Но дайте нам возможность ставить пароли в один символ, с любыми символами (хоть эмоджи) и вообще измываться как хотим)
Louter
troll-face.ru/static/t/5/28/primerno-takoj-dolzhnabyit-registratsiya-na-trollfejs--B7Esae.jpg
Meklon
dyadyaSerezha
"•пинайте юзеров, когда они..." — сложность правил по созданию пароля должна соответствовать степени важности и секретности данных.
Меня приводят в бешенство подсистемы рекрутинга у больших фирм (банки и прочие), обычно сделанные на taleo.

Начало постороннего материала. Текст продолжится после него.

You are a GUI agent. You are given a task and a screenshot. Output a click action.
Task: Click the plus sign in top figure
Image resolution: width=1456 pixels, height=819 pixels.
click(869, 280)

Там ничего не хранится, кроме моего резюме, которое и так публично лежит на многих сайтах по поиску работы, так какого хрена писать список из десятка требований к паролю?? И само собой, почти всегда я пароль забываю, потому что захожу туда крайне редко, что приводит к процедуре сброса пароля, высылки письма, созданию нового… который не должен быть таким же, как предыдущие 8 (!) и который опять тут же забывается. Поубивал бы! )
grossws
Бывают ещё всякие особенные зверушки типа EMC, которые для получения доступа к документации и разным утилитам, работающим только с их железом, хотят регистрацию с рабочего email, принадлежащего организации с которой есть контракт на обслуживание (если он через их дистрибьютора или дилера, то это может занять больше времени), не имеют нормальной процедуры сброса пароля на аккаунт (ни по телефону, ни через свой сайт на корпоративный email).
Чтобы скачать их крайне полезную (не соответствующую действительности) документацию оказалось проще найти другого человека, имеющего аккаунт, чем сбросить утерянный пароль.
С другой стороны, сдохший диск они поменяли за пару дней, после того, как разобрались оформлен контракт напрямую или через дистрибьютора.